Notes on “The Hound of the Baskervilles”

Just some brief thoughts on Watermill on the Road’s touring production of The Hound of the Baskervilles, adapted from Arthur Conan Doyle’s Sherlock Holmes novel of the same name, which I saw in the garden of Stanton Harcourt village hall in Oxfordshire last August.

It was basically fine and I will always be here for gender-bent Sherlock Holmes, but it was nowhere near as witty as it thought it was and the denouement was poorly handled.

A cast of three, including two women, took on all the roles, hence Miss Holmes and Miss Watson. Funnily enough (in a way that’s not really funny at all), while this particular piece of gender-bending was not really played for laughs, the middle-class, middle-aged denizens of rural Oxfordshire who made up the majority of the audience found it simply hilarious when the cast’s single man played a woman and put on a silly voice: proof that we’ve not come anywhere near as far as we think we have when it comes to queer rights.
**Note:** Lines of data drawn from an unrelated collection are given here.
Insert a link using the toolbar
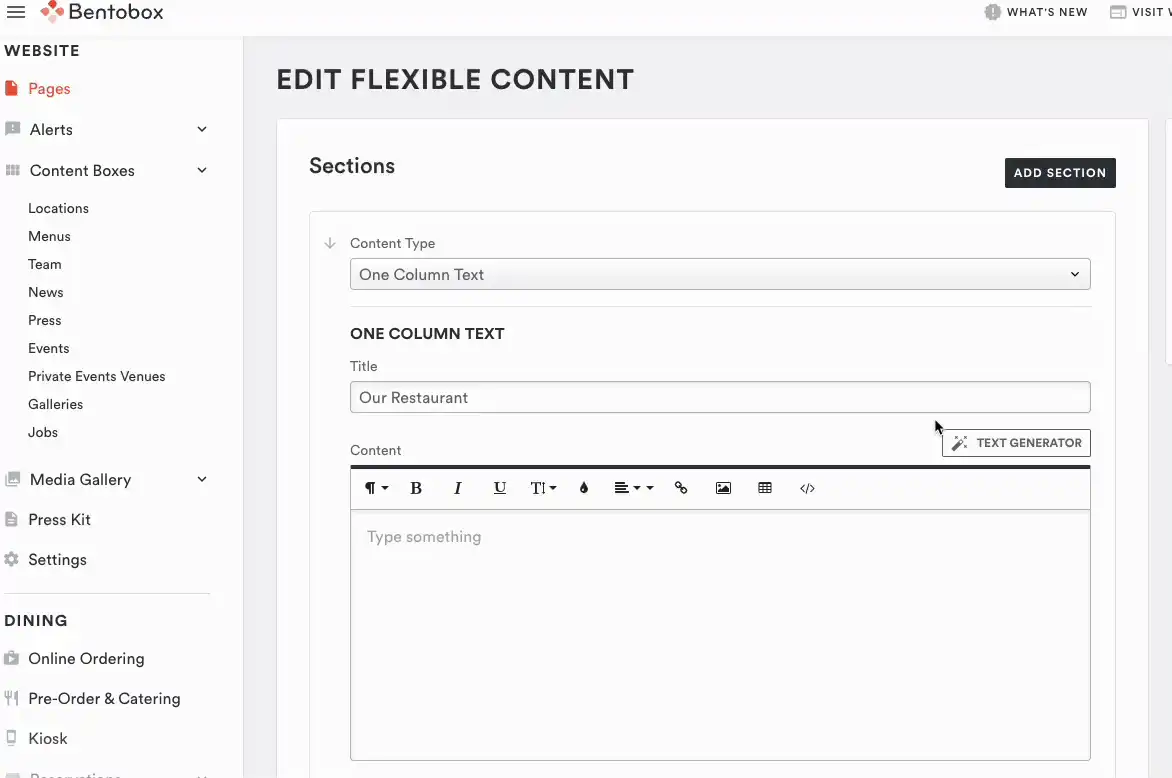The width and height of the screenshot is (1172, 778). coord(681,488)
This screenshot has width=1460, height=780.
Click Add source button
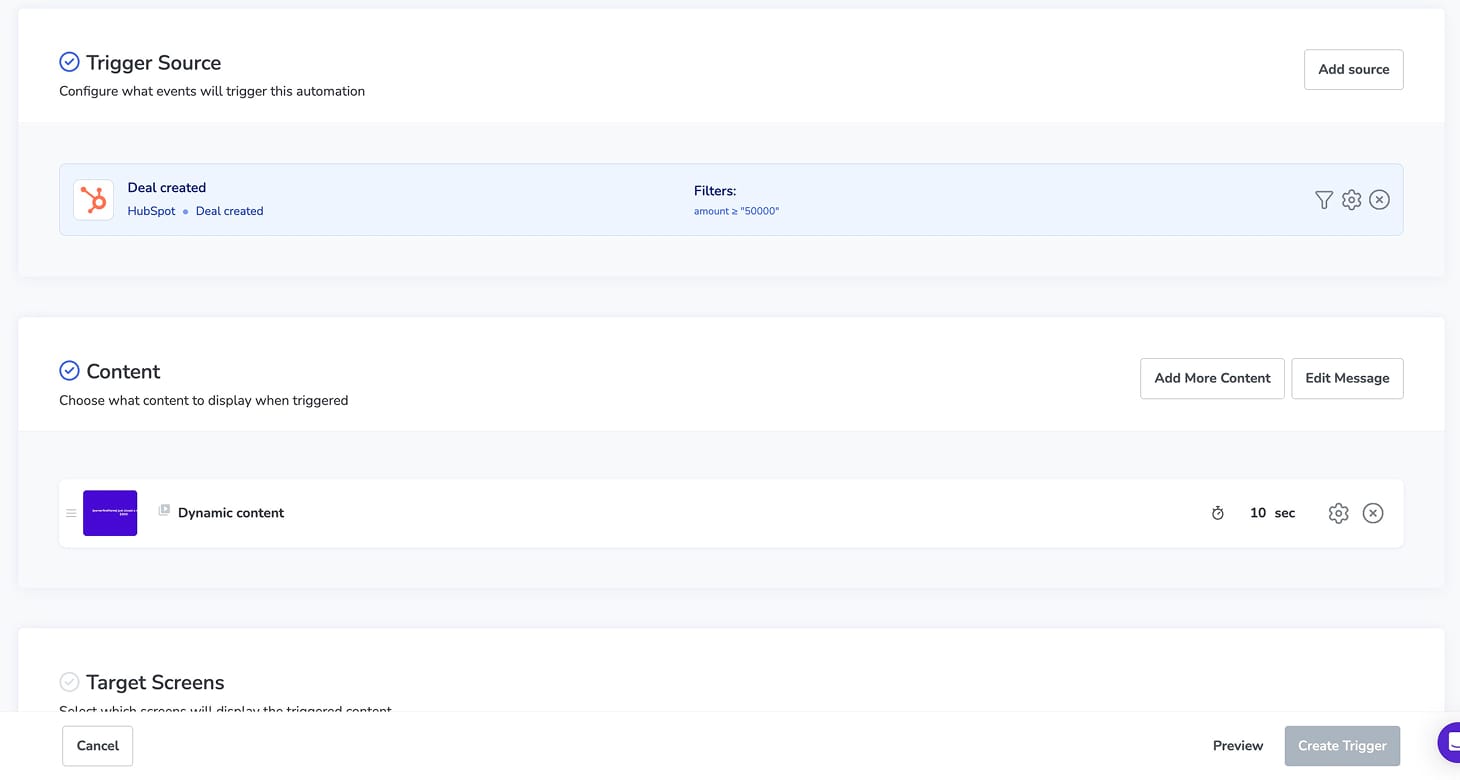(1353, 69)

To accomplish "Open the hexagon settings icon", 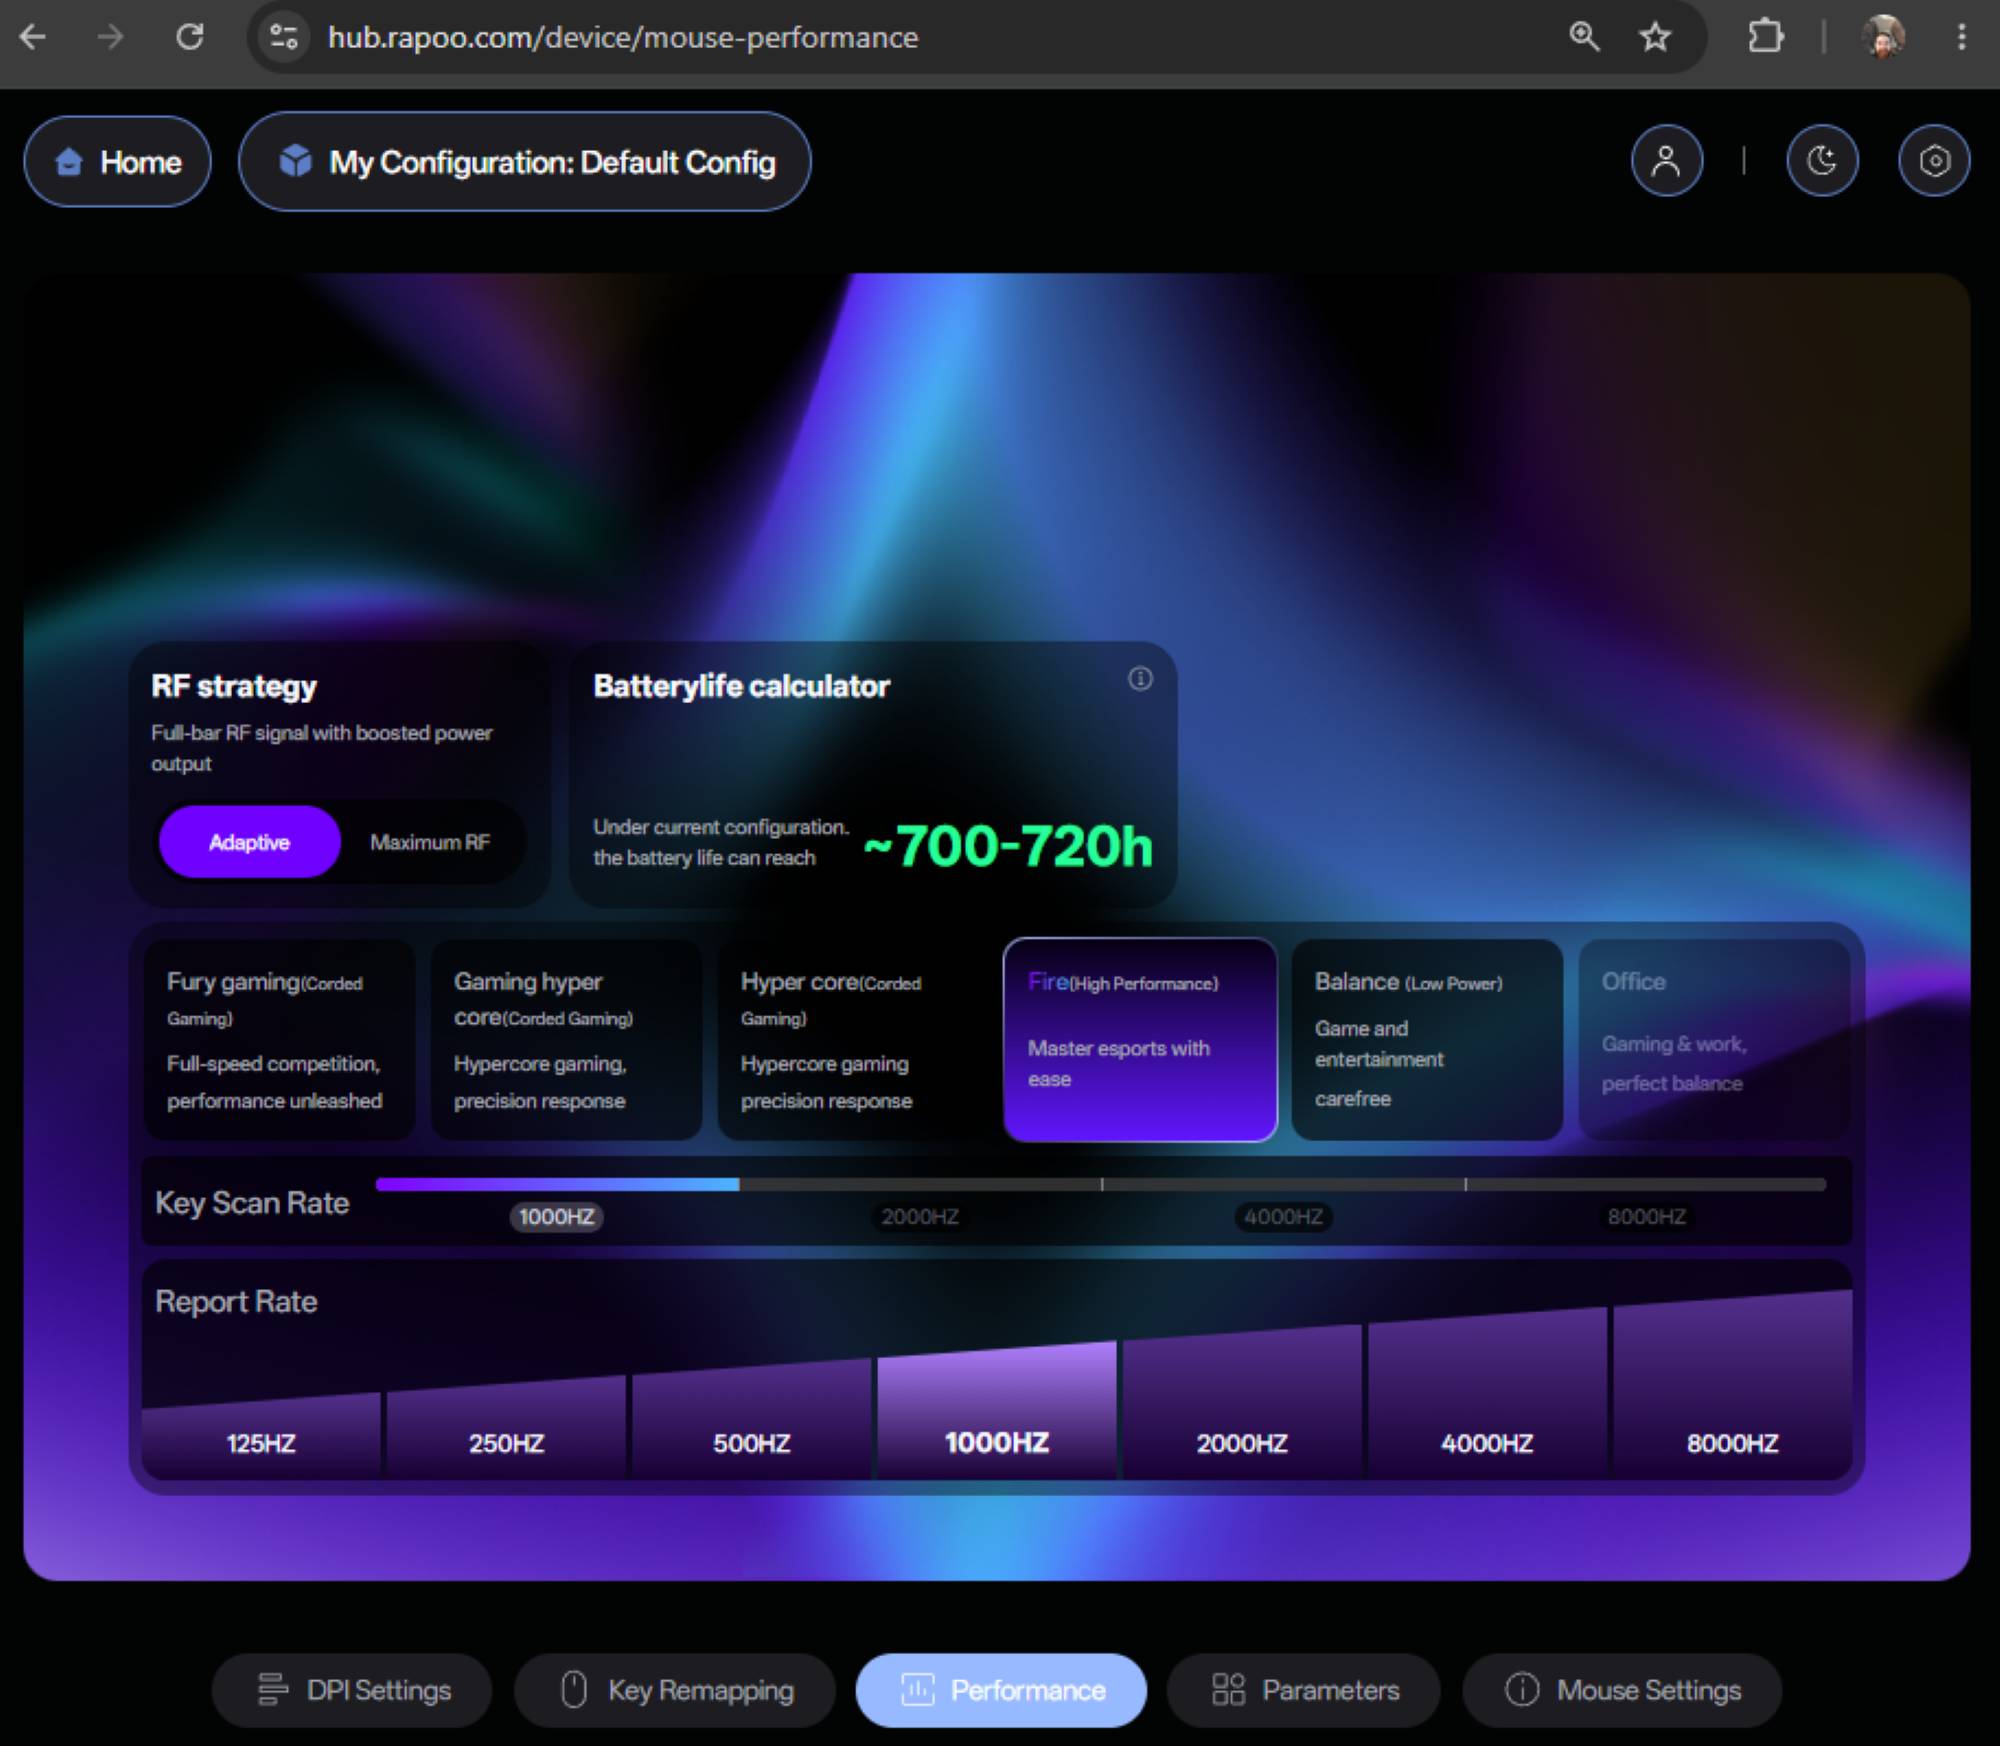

I can’t remember the specifics of the ending, but I do remember that none of us (“us” being me, the Bandersnatch and the Bandersnatch’s parents) thought that it made complete sense: crucial information seemed to have been cut for pacing. (Possibly it wasn’t clear where the dog had come from?) The Bandersnatch’s parents had seen the production at the Watermill itself, and said it had been altered, and not for the better, for the tour.

It had very little to say about the source text apart from obvious jokes – jokes that aimed for the slapstick end of the spectrum rather than anything else – and all in all felt like a very safe production of a well-known property; something guaranteed to get well-off white people back into theatres and do nothing else. Which is, I guess, fine. But I wouldn’t go and see it again.